しかし、この動きには批判もある。Salesforceは、AIトークンの使用が実際の業務成果に結びついているかを測る新たな指標「Agentic Work Units」を開発。AI投資の効果を定量化しようとしている。
AIが人的リソースを代替する時代の到来か
大手企業では、AI導入による効率化を理由に大規模なレイオフが実施されている。VerizonのCEOであるDan Schulman氏は、AIが「大量失業を引き起こす」と発言するなど、人的労働の代替が加速している。一方で、スタートアップは最初から人的採用を抑え、AIを「人的リソースの代替」として位置づけている。
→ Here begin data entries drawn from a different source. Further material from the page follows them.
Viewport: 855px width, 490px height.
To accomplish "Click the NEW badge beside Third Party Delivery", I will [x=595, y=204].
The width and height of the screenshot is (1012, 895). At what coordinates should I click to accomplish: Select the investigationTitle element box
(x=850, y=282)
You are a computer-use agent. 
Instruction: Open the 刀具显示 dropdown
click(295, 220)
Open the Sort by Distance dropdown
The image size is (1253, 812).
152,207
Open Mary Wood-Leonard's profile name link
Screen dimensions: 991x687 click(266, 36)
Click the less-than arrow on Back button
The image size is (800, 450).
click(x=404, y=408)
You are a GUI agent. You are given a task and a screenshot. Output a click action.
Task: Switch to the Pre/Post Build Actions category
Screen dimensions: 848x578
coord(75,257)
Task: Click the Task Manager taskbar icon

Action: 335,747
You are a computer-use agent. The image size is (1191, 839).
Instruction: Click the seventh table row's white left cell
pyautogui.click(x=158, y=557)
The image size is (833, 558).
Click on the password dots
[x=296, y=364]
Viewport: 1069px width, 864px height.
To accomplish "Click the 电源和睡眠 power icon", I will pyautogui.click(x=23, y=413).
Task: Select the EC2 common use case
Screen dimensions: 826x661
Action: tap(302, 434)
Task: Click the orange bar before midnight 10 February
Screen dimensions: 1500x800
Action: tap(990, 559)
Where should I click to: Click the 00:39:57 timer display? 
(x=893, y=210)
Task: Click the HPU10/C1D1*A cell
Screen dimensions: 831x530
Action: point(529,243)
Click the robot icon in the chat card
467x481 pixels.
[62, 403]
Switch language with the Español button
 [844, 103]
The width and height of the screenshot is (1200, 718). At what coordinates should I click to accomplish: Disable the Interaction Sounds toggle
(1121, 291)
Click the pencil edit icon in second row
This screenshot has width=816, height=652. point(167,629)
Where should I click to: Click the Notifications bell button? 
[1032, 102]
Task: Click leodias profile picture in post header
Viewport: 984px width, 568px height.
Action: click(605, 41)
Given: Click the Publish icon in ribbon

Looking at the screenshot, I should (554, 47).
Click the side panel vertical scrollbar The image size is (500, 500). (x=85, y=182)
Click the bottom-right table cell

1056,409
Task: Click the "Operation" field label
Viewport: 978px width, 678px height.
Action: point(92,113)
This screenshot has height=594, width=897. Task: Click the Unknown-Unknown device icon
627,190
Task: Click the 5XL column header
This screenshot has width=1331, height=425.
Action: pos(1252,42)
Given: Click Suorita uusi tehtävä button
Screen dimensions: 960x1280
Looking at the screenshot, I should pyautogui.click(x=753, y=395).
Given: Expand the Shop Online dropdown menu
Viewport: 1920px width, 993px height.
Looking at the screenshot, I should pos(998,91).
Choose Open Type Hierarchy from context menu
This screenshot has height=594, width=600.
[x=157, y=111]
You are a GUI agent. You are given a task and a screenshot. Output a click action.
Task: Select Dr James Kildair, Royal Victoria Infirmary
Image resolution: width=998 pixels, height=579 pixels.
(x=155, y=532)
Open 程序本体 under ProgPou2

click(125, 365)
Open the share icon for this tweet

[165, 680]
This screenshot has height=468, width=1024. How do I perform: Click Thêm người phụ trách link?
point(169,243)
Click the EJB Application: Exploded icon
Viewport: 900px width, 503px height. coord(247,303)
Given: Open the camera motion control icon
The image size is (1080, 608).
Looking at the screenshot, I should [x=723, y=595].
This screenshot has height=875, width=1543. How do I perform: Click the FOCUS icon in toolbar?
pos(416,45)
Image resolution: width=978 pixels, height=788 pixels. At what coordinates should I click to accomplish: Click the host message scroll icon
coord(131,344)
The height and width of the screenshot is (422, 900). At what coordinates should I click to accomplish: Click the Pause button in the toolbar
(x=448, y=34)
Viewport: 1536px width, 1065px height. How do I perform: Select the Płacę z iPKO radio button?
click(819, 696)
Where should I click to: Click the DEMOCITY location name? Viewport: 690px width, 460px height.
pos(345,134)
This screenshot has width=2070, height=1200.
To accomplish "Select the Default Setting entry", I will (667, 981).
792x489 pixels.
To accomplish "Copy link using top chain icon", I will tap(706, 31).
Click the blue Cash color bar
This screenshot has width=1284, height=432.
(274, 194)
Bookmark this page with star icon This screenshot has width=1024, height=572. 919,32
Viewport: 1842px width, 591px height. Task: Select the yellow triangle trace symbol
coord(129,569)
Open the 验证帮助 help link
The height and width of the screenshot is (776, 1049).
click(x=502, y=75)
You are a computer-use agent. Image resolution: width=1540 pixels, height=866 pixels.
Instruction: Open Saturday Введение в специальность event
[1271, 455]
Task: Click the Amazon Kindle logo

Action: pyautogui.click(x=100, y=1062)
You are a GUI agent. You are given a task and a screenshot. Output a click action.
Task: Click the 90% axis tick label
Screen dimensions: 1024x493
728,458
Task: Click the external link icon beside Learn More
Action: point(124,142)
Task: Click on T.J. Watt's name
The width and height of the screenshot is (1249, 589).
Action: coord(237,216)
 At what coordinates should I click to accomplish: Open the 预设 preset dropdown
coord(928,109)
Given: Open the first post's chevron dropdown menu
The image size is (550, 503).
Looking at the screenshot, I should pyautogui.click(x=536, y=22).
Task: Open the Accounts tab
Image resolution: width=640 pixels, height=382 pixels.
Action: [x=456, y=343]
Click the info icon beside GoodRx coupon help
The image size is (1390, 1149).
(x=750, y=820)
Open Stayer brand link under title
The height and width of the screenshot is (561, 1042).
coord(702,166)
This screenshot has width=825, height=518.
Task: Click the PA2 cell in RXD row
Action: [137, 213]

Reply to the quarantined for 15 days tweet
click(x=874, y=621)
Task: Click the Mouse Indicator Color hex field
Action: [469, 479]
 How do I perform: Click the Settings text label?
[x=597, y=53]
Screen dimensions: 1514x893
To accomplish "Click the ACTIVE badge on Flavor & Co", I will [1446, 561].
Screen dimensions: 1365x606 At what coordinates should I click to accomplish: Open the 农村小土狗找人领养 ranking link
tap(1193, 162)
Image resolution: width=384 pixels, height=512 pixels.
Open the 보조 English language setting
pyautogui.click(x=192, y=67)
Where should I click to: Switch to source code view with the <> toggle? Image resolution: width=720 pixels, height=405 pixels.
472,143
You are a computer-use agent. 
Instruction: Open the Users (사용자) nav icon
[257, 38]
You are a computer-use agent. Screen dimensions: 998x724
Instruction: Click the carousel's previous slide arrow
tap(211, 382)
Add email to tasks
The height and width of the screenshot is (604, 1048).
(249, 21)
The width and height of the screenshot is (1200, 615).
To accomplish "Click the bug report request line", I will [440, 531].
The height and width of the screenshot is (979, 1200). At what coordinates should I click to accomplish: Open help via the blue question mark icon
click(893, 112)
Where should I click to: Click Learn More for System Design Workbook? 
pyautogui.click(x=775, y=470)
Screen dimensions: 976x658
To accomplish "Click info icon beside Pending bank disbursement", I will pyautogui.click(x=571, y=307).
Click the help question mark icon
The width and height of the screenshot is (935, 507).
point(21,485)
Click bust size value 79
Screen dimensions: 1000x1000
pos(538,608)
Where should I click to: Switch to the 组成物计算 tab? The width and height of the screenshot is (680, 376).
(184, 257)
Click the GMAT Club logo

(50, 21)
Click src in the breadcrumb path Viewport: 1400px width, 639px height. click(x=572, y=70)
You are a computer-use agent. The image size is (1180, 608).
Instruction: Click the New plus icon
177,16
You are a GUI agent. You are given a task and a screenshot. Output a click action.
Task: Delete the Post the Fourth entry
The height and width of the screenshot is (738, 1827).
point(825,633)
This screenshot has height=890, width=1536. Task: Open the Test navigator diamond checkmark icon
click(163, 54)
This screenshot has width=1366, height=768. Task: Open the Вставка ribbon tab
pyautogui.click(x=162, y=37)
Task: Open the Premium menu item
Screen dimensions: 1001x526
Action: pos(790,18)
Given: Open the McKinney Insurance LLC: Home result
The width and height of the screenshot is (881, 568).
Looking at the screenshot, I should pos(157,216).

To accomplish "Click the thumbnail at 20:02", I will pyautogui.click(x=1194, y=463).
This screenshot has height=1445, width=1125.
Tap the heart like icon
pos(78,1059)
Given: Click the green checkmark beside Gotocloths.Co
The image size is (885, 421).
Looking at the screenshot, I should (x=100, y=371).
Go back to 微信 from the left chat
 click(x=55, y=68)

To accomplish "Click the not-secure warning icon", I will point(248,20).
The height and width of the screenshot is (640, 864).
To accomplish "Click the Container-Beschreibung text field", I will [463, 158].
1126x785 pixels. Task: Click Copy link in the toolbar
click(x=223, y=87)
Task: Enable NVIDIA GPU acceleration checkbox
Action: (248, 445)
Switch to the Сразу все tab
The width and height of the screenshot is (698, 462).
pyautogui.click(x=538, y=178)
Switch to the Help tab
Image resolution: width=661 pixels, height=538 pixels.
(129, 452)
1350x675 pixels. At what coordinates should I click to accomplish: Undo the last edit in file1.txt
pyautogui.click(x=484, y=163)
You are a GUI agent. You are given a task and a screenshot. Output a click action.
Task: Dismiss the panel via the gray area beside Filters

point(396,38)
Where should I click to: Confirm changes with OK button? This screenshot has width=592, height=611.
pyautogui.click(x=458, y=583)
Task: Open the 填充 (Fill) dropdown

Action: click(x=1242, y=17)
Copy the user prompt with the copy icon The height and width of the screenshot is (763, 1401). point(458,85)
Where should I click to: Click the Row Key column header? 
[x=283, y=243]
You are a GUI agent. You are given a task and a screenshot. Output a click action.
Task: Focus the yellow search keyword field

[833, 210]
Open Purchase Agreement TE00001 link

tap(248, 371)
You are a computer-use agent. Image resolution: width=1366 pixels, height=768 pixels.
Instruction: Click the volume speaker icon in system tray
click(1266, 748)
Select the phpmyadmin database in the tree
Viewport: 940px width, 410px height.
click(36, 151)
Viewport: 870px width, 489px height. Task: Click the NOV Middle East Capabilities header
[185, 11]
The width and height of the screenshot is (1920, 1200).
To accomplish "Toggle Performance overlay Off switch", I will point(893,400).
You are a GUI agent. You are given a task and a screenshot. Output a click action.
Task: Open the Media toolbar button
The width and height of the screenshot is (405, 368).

Fundable AIの共同創業者であるChen Avnery氏は、Bar-Joseph氏の投稿に対しこうコメントした:「AIネイティブな企業の本質は、AI費用がコストではなく、人的予算の再配分である点だ。当社では、通常15人規模のチームが必要な業務をAIで処理しており、人的コストの10倍のアウトプットを実現している。さらに、AIの使用量は線形に増加する一方で、アウトプットは指数関数的に成長するという相乗効果が真の価値を生み出す」
AI投資がもたらすメリットとリスク
AIへの投資が人的リソースを代替することで、以下のようなメリットが期待できる一方で、リスクも存在する。
- コスト削減:人的給与や福利厚生にかかるコストを抑制できる。
- スケーラビリティ:AIは人的リソースと比較して、より迅速かつ大規模な業務処理が可能。
- 24時間稼働:AIは休みなく業務を遂行できる。
- 専門知識の活用:特定分野の専門知識をAIに組み込むことで、高度な業務も自動化可能。
しかし、その一方で懸念されるのが以下の点だ。
- 品質の不安定性:AIの出力は常に正確とは限らず、人的レビューが必要な場合がある。
- セキュリティリスク:機密データの取り扱いや、AIモデルの不正利用リスク。
- 倫理的課題:AIによる人的リソースの代替が、社会的な雇用問題を悪化させる可能性。
今後の展望:AIと人的リソースのバランスをどう取るか
AI技術の進化に伴い、人的リソースとAIの役割分担はますます重要な課題となる。一部のスタートアップでは、AIを「人的リソースの代替」としてではなく、「人的リソースを補完するツール」として活用する動きも見られる。今後は、AIと人間の協働モデルの確立が、持続可能な成長戦略の鍵を握るだろう。